Trump Buys Saudi Lie About Khashoggi’s Murder October 21, 2018

The Saudi government’s new explanation for how Khashoggi died (after nearly two weeks of lying and saying he didn’t die at the embassy but left peacefully on his own) is utterly laughable, but Trump is predictably buying it and using it to justify not losing any precious arms sales to the kingdom.

US President Donald Trump said Friday he found Saudi Arabia’s explanation about the death of dissident journalist Jamal Khashoggi credible and termed it an “important first step.”

Trump added if the US takes action, he does not want it to impact arms sales to the kingdom, which said Khashoggi was killed in a fight at its Istanbul consulate. Turkish officials pointed to a state-sanctioned hit.

“I do, I do,” Trump said when asked if he found the Saudis’ explanation credible, adding: “It’s early, we haven’t finished our review or investigation, but… I think it’s a very important first step.”

“I would prefer, if there is going to be some form of sanction or what we may determine to do, if anything… that we don’t use as retribution canceling $110 billion worth of work, which means 600,000 jobs,” he said during a visit to Arizona, referring to a major arms deal with the kingdom.

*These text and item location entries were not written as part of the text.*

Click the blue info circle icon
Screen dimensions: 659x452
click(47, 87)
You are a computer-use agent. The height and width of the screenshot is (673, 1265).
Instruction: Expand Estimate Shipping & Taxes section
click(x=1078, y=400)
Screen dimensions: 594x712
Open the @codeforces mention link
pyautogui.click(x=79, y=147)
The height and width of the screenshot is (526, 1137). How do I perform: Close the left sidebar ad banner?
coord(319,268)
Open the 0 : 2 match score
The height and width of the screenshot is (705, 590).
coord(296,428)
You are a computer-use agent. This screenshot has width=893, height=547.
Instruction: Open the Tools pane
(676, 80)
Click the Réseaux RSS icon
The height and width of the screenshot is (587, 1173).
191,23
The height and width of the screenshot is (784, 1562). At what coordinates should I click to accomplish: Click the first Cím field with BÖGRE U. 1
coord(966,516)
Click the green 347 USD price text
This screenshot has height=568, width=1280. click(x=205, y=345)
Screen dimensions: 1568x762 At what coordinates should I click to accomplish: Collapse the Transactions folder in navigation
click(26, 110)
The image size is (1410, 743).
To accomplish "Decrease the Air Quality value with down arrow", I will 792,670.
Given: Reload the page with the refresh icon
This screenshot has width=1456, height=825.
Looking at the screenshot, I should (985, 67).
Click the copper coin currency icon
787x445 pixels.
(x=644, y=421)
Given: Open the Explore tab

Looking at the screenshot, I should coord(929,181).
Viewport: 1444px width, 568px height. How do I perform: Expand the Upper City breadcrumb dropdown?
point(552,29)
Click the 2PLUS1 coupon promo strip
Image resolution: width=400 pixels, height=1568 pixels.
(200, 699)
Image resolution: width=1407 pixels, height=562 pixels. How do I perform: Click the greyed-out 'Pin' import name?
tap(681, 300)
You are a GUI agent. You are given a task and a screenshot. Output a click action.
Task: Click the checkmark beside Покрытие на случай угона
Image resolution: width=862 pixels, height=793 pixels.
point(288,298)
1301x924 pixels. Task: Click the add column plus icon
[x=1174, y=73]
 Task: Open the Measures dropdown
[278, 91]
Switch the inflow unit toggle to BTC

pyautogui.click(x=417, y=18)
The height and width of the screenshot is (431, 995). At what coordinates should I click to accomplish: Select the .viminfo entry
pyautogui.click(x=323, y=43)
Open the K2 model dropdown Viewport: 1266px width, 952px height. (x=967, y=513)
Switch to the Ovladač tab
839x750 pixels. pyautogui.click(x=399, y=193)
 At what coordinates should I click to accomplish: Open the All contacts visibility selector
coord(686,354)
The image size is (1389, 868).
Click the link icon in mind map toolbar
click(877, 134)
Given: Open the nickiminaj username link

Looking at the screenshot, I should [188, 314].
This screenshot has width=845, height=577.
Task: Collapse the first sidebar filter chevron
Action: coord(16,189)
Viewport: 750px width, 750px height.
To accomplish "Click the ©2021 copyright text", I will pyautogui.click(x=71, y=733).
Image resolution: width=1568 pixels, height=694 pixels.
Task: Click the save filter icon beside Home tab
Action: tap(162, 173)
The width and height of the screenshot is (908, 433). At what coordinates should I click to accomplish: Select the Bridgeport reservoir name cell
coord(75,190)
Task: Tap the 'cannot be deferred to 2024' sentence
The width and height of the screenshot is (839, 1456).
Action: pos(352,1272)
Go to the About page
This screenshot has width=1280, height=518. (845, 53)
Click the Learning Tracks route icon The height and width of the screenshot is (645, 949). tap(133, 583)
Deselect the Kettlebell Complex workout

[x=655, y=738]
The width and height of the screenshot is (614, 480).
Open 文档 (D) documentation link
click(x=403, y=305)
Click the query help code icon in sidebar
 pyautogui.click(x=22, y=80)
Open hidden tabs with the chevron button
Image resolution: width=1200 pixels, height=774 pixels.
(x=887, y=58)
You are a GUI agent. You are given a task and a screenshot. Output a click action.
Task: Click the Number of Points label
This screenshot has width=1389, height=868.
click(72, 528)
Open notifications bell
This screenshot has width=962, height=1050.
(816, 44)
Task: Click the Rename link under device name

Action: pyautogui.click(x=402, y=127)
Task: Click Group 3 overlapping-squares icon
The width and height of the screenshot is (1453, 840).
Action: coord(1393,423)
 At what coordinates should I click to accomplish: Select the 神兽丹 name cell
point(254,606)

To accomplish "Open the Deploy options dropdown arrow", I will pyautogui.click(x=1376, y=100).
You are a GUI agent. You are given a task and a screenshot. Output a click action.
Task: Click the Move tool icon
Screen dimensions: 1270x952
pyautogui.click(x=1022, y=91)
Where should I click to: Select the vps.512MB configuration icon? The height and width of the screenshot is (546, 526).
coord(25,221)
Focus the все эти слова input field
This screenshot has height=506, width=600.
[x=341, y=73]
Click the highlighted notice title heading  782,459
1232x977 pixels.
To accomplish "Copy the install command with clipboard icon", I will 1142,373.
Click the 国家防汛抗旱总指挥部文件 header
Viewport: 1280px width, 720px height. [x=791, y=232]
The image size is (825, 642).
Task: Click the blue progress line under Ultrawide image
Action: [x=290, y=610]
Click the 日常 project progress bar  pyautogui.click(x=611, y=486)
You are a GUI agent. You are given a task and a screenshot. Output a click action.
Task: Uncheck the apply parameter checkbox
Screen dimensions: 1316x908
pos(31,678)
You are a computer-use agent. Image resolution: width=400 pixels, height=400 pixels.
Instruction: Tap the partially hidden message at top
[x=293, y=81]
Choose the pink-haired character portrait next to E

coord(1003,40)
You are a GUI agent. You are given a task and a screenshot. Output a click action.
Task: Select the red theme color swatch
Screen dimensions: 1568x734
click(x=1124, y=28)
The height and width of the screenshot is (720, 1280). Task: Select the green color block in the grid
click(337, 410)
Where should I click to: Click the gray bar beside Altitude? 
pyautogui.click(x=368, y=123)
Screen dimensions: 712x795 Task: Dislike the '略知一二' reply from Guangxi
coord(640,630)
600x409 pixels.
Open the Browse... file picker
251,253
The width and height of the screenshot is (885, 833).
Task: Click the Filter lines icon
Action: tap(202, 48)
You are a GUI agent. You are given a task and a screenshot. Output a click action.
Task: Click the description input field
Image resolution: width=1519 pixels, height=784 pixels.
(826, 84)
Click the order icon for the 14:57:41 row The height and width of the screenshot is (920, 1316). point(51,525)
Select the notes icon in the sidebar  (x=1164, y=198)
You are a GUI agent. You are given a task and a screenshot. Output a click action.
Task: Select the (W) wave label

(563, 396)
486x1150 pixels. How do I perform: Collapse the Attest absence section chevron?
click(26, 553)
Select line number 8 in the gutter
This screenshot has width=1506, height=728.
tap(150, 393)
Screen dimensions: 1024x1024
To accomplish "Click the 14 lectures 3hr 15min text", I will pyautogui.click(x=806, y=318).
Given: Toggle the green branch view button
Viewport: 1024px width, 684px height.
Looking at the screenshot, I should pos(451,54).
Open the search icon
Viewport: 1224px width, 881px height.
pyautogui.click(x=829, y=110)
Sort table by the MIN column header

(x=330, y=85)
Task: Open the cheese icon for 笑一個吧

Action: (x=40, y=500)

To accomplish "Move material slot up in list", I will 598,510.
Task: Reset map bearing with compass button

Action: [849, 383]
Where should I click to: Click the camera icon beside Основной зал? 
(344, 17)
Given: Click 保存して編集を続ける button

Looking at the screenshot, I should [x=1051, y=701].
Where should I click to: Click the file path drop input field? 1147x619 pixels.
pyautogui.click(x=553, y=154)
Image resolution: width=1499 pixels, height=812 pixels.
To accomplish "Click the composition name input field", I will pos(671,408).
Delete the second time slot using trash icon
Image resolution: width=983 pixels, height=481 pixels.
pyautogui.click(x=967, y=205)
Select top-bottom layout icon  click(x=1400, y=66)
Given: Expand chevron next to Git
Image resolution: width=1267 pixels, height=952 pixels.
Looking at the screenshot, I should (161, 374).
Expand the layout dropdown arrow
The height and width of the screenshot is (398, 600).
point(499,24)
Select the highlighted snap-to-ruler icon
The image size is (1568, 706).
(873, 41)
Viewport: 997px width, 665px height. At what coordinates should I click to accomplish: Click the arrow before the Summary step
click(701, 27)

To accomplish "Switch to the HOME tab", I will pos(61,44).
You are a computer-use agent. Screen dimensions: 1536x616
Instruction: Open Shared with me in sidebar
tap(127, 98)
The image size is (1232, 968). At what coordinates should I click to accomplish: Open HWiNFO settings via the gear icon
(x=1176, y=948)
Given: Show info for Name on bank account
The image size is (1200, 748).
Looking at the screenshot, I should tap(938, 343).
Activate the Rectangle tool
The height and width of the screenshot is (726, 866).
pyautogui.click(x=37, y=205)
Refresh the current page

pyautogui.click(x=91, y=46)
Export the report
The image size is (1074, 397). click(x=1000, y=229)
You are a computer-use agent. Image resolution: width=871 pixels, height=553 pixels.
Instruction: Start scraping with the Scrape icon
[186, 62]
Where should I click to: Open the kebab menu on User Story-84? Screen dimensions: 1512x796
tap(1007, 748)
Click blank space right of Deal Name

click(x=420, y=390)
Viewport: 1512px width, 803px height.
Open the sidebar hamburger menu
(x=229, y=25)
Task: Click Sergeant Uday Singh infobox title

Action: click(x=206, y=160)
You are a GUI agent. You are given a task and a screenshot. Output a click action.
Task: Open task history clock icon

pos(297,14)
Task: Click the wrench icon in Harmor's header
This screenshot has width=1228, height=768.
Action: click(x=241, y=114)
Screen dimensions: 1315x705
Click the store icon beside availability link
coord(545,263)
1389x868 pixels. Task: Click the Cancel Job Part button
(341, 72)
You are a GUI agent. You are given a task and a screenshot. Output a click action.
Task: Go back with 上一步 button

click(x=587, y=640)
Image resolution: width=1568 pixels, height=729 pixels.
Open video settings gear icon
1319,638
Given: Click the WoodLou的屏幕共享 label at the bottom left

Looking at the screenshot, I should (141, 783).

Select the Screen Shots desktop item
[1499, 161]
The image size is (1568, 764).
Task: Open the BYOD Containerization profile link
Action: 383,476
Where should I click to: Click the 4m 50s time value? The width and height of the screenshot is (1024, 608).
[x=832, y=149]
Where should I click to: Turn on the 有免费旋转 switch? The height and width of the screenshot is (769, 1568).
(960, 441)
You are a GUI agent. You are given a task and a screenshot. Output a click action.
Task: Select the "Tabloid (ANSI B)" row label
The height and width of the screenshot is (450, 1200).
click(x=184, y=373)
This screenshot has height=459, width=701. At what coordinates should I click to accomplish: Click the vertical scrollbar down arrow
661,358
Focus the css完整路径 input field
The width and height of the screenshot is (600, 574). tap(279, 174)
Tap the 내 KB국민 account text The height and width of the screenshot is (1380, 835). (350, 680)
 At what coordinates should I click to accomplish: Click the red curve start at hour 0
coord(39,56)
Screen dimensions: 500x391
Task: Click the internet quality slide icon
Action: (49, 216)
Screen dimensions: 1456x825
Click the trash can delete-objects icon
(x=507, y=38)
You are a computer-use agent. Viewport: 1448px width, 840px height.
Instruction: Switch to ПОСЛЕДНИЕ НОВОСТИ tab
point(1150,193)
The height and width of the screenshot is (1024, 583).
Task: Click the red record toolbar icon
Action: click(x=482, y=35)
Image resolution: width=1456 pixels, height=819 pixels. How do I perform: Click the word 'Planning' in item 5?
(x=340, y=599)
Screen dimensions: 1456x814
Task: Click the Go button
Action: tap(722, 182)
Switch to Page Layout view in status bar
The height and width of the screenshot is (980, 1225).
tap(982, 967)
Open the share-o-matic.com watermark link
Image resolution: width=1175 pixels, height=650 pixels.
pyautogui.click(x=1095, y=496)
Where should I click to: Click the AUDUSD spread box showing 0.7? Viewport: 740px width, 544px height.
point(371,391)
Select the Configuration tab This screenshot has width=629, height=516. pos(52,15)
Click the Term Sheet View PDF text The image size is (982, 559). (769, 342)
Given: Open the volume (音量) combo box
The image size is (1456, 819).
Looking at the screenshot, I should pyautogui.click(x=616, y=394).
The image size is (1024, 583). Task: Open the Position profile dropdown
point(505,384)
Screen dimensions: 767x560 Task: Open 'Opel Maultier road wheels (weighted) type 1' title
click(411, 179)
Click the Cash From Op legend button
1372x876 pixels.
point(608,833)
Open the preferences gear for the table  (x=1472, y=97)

Funny how this only applies to Saudi Arabia. In fact, some of the very same companies he’s concerned about costing money and contracts if we were to cancel the sale of weapons to Saudi Arabia are also hurt by the sanctions in Iran that he unilaterally reimposed when he pulled out of the nuclear agreement with them. Boeing, for instance, had a deal with Iranian airline companies for 110 planes with a total value of $20 billion. That’s almost identical to the amount of actual arms sales Saudi Arabia has agreed to (the rest of the $110 billion Trump keeps citing is little more than memos of interest at some point in the future, not actual deals or contracts).

Indeed, one major study found that American sanctions on Iraq had cost the American economy $175 billion since being imposed prior to the nuclear agreement we signed with that country. If you pointed that out to Trump, he would no doubt say that’s totally different because is an evil country that sponsors terrorism. The fact that he couldn’t find Yemen on a map with a flashlight and a compass probably is not a coincidence. Yes, sanctions impose a cost on our economy when they forbid American companies from doing business with another country. That does not mean we shouldn’t impose sanctions when they are warranted. And it certainly doesn’t mean we should only be concerned about those costs when it’s politically convenient to do so.

And it occurs to me after writing this that the headline isn’t true. It isn’t that Trump buys this obvious lie, it’s that he simply doesn’t care.